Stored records
»»

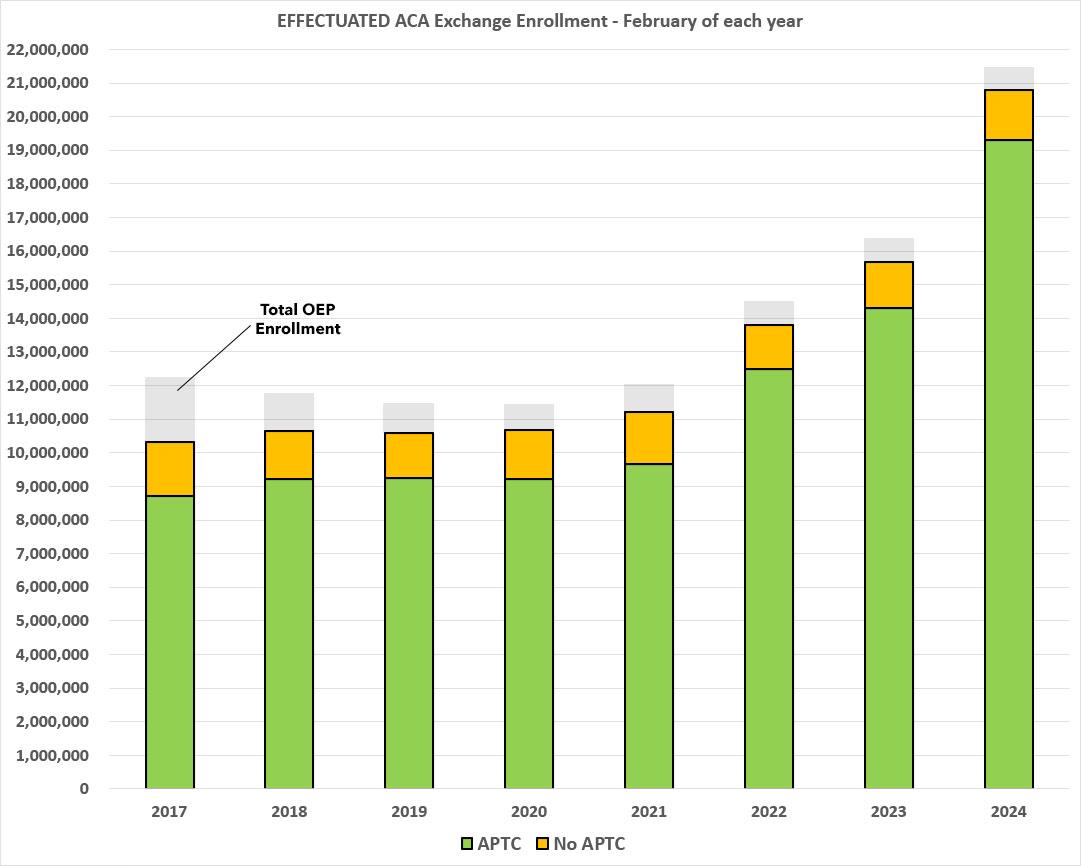Click the green APTC segment of the 2019 bar
Viewport: 1081px width, 866px height.
coord(409,633)
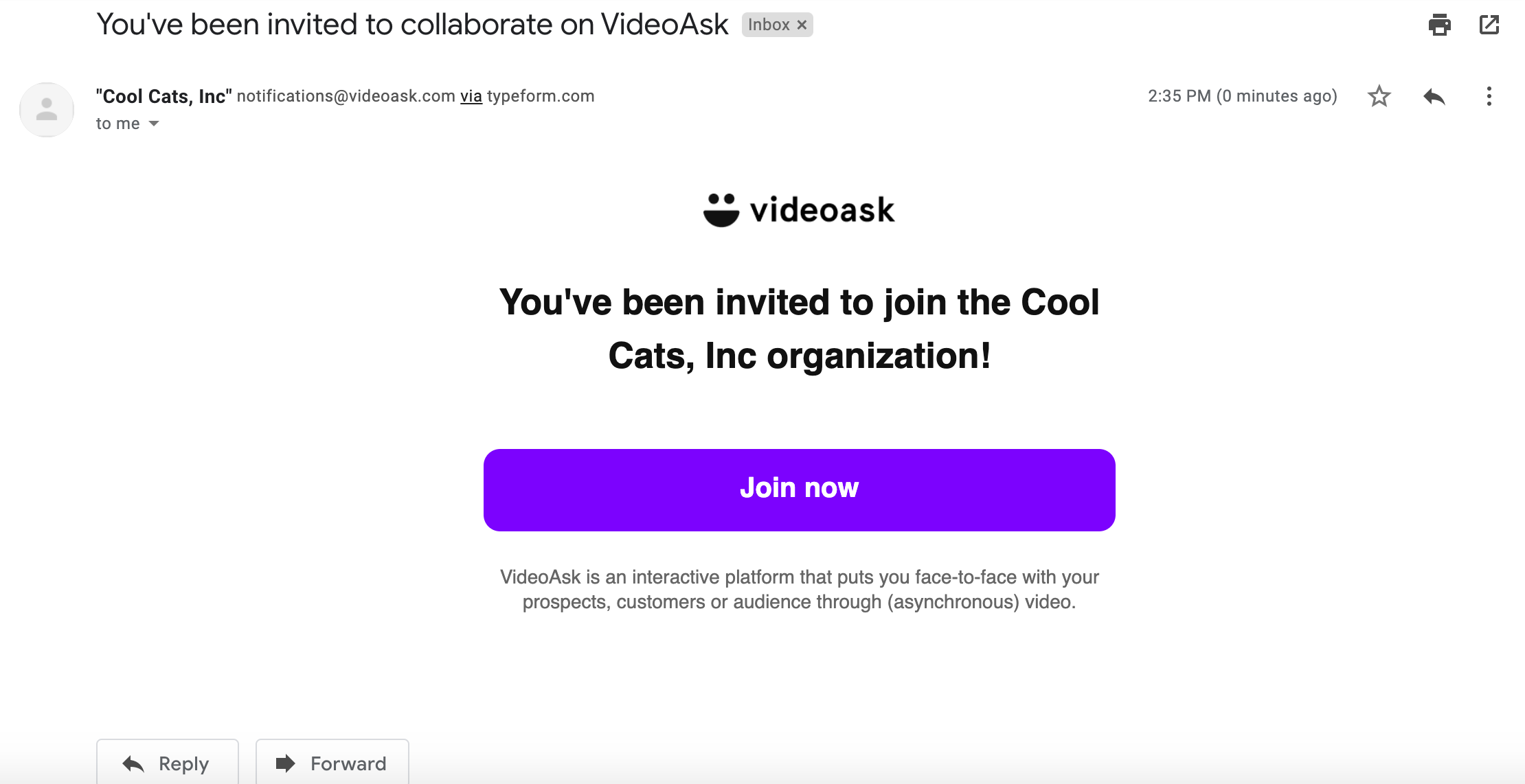Viewport: 1525px width, 784px height.
Task: Expand recipient details arrow next to "to me"
Action: click(154, 124)
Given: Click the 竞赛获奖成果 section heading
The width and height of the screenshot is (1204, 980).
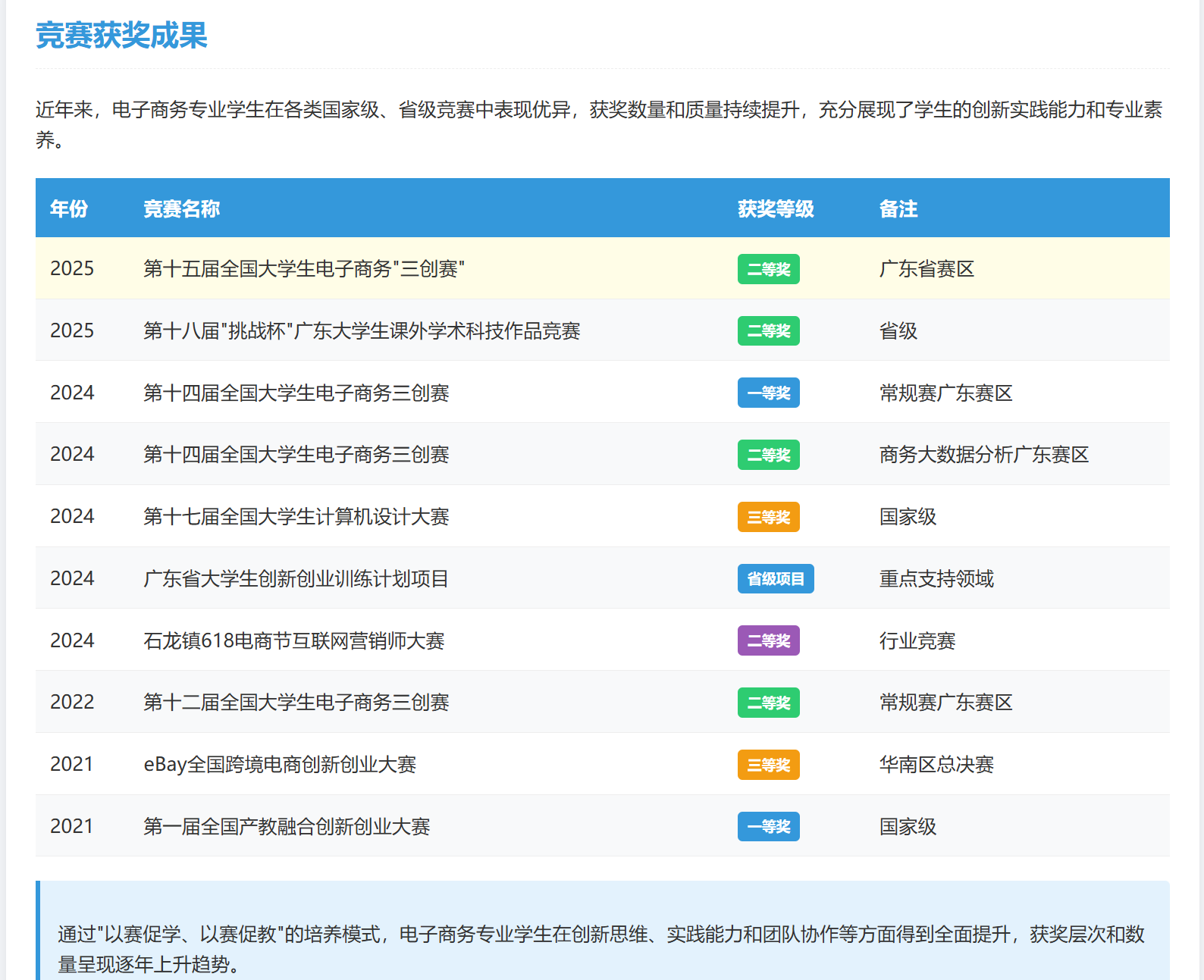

««

**Task details**
The lines wanted are those from the one with "Given: Click the 竞赛获奖成果 section heading" to the end of the entries above, repeated exactly, both ends included. Leave out the pictures.

**Response below**
Given: Click the 竞赛获奖成果 section heading
The width and height of the screenshot is (1204, 980).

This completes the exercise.